Work to complete:
A - Return everything from "(32,886 posts)" down to "well before 9/11." in the forum discussion on telephone metadata collection, copied word for word.
B - Retype everything in the records from the line containing "The width and" down to the line containing "(1300, 979).", with both of those lines included and each line unchanged. Leave the pictures out of your answer.

Document section:

* Begin *

What is sad about that is that DU and much of the left in this country could probably coalesce around a suggestion that what is currently happening is less than ideal and we need to have a conversation about what should really be the law and the kinds of things a President should do in these cases.

But we cannot get there, because certain folks can't seem to get beyond the visceral emotional and fact-challenged reaction they have to information we should all have known about twelve years ago.

Benton D Struckcheon

(2,347 posts)
46. The legal underpinnings aren't rock solid, and will be subject to challenge
Sun Jun 30, 2013, 06:28 PM
Jun 2013

There was a dissenting opinion written in the case that underlies the justification for metadata not being protected by the Fourth Amendment, written by Justices Stewart and Brennan. Their logic here:

The numbers dialed from a private telephone -- although certainly more prosaic than the conversation itself -- are not without "content." Most private telephone subscribers may have their own numbers listed in a publicly distributed directory, but I doubt there are any who would be happy to have broadcast to the world a list of the local or long distance numbers they have called. This is not because such a list might in some sense be incriminating, but because it easily could reveal the identities of the persons and the places called, and thus reveal the most intimate details of a person's life.
I respectfully dissent.


Those of us who think vacuuming up metadata wholesale is not a good thing are basing it on that logic: that it would "reveal the most intimate details of a person's life."
Further, there is a second technologically related problem here.
At the time of this ruling, which was Smith v Maryland, the only thing the pen register which was the point of controversy in that case could do was record the phone numbers that had been dialed from Smith's home phone. As noted in the decision, the pen register couldn't tell the police anything about the call: whether it had been completed, and if so, how long it had been, for instance.
The metadata being collected presently by the NSA has that data. Call records obtained using present technology would be able to tell if a call was completed and if completed how long it went on for.
I am firmly of the belief this practice needs to be brought before the court again, as is presently being done by the ACLU, so that it can be re-argued in the light of present-day technology. I think the results would be different. That dissent brought up a legitimate concern, and the technology now present brings up the question of sheer scale: a pen register was very limited in the scale and scope of what it could capture. The scope of present day technology is much larger, and the scale of the data is certainly also much larger. It's like the difference between a wooden bridge over a creek and a suspension bridge over a bay or major river.
 

stevenleser

(32,886 posts)
47. Smith v. Maryland does not involve a National Security Issue. The rules are completely different.
Sun Jun 30, 2013, 06:34 PM
Jun 2013

The appeals courts have consistently held that the executive branch's need to safeguard the country provides it an exception to the fourth amendment in matters of national security like foreign espionage or terrorism and that goes back to well before 9/11.

US v Duggan is the case you should read.

Benton D Struckcheon

(2,347 posts)
48. Just FYI, I am reading it now,
Sun Jun 30, 2013, 09:41 PM
Jun 2013

it's long, so it's taking a while.
I appreciate your fact-based approach, just to let you know. While I am (for now, anyway) on the side of those who want to see this be more restricted, I find the yelling and screaming that goes on about this to be just silly. The SC's Voting Rights decision had a lot more effect on the real world and our rights in the real world than this does.

* End *

Materials provided:
* Begin *

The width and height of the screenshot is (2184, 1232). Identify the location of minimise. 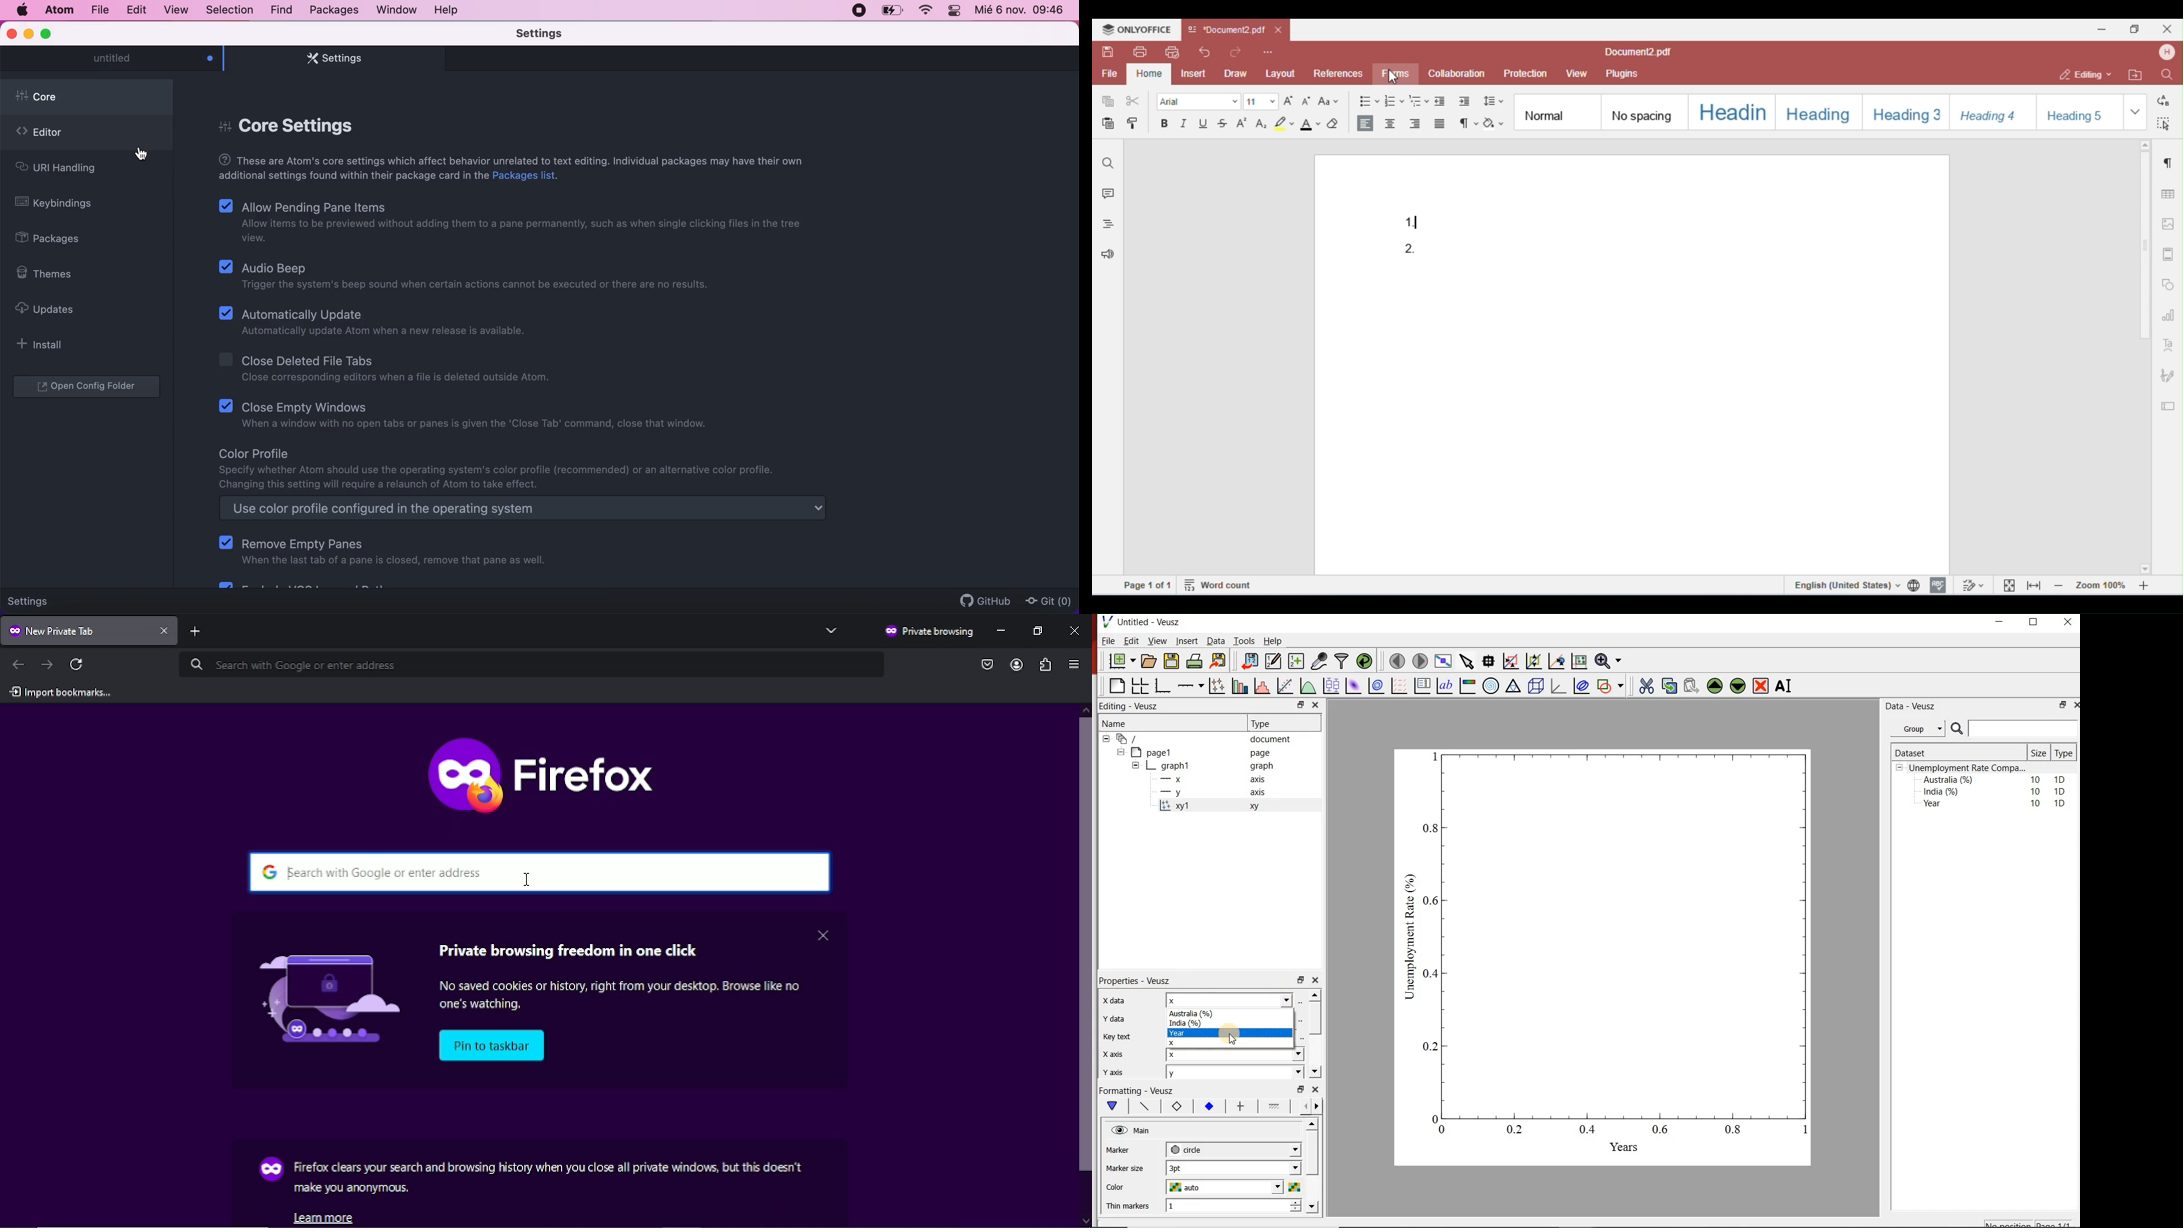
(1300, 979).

* End *
* Begin *

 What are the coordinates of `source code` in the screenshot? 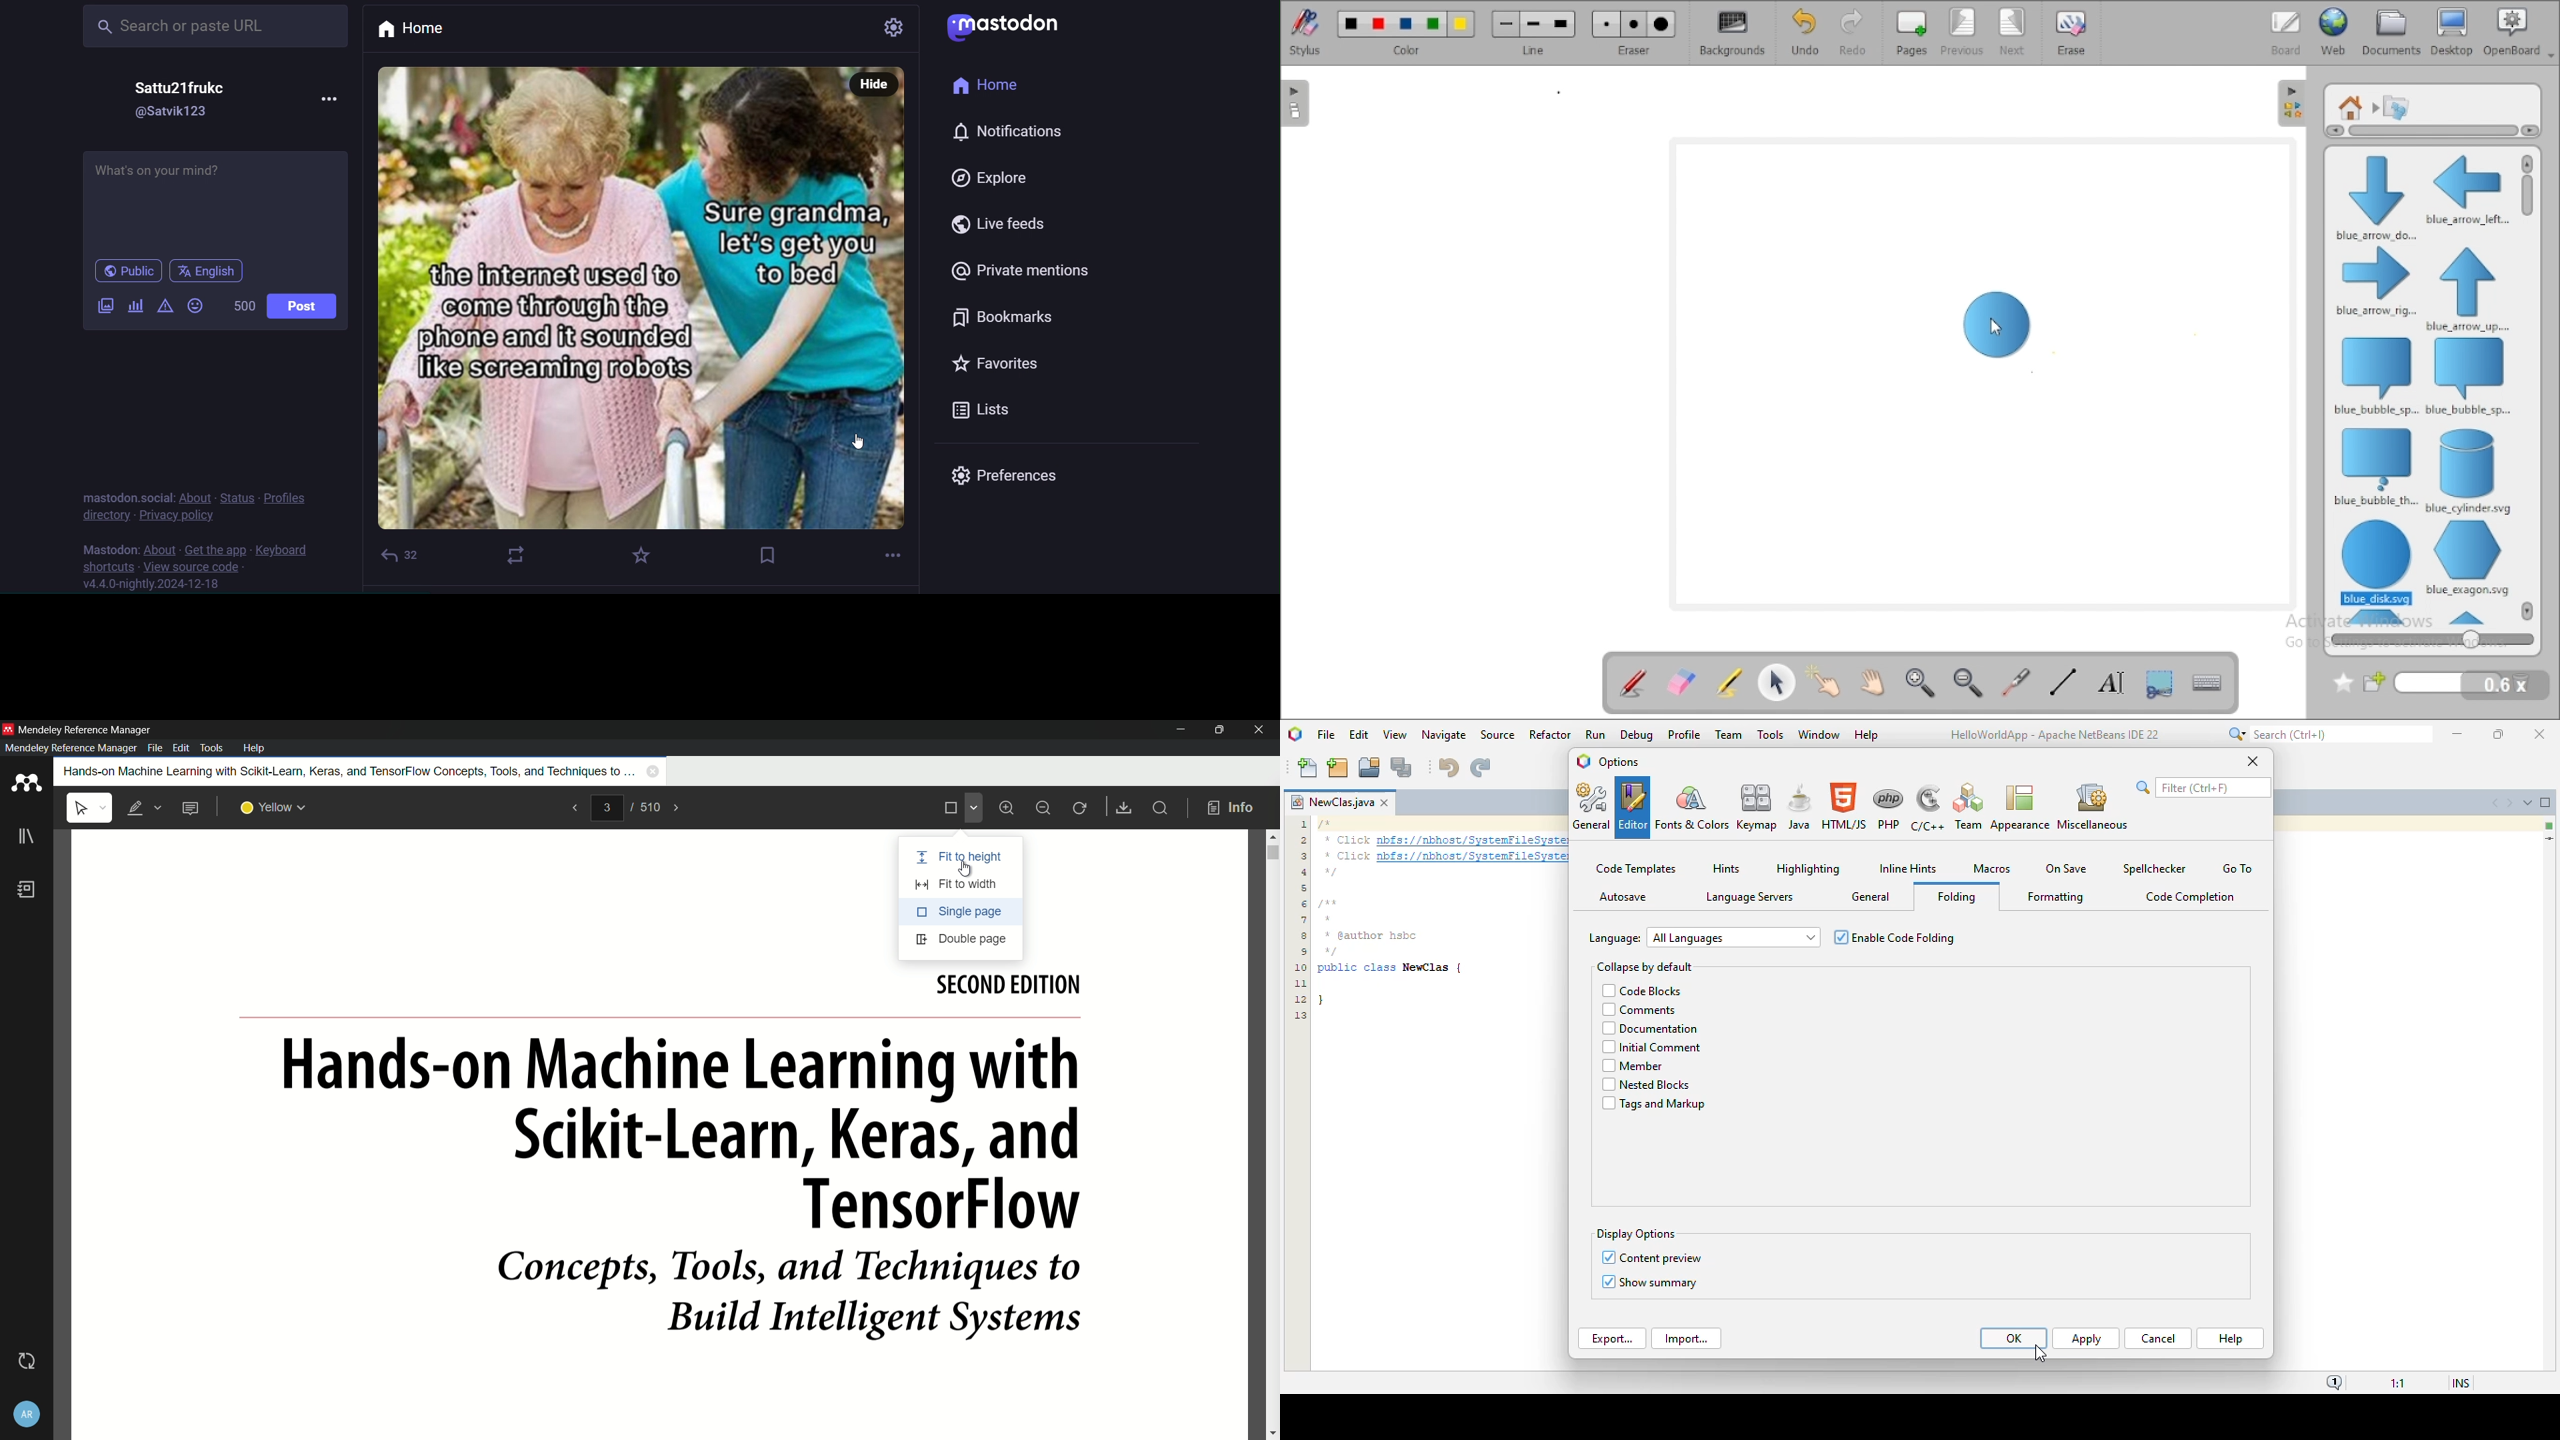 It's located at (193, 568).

* End *
* Begin *

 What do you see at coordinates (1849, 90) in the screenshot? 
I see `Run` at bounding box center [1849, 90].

* End *

Task-by-task answers:
A -
(32,886 posts)
47. Smith v. Maryland does not involve a National Security Issue. The rules are completely different.
Sun Jun 30, 2013, 06:34 PM
Jun 2013

The appeals courts have consistently held that the executive branch's need to safeguard the country provides it an exception to the fourth amendment in matters of national security like foreign espionage or terrorism and that goes back to well before 9/11.

B -
The width and height of the screenshot is (2184, 1232). Identify the location of minimise. 
(1300, 979).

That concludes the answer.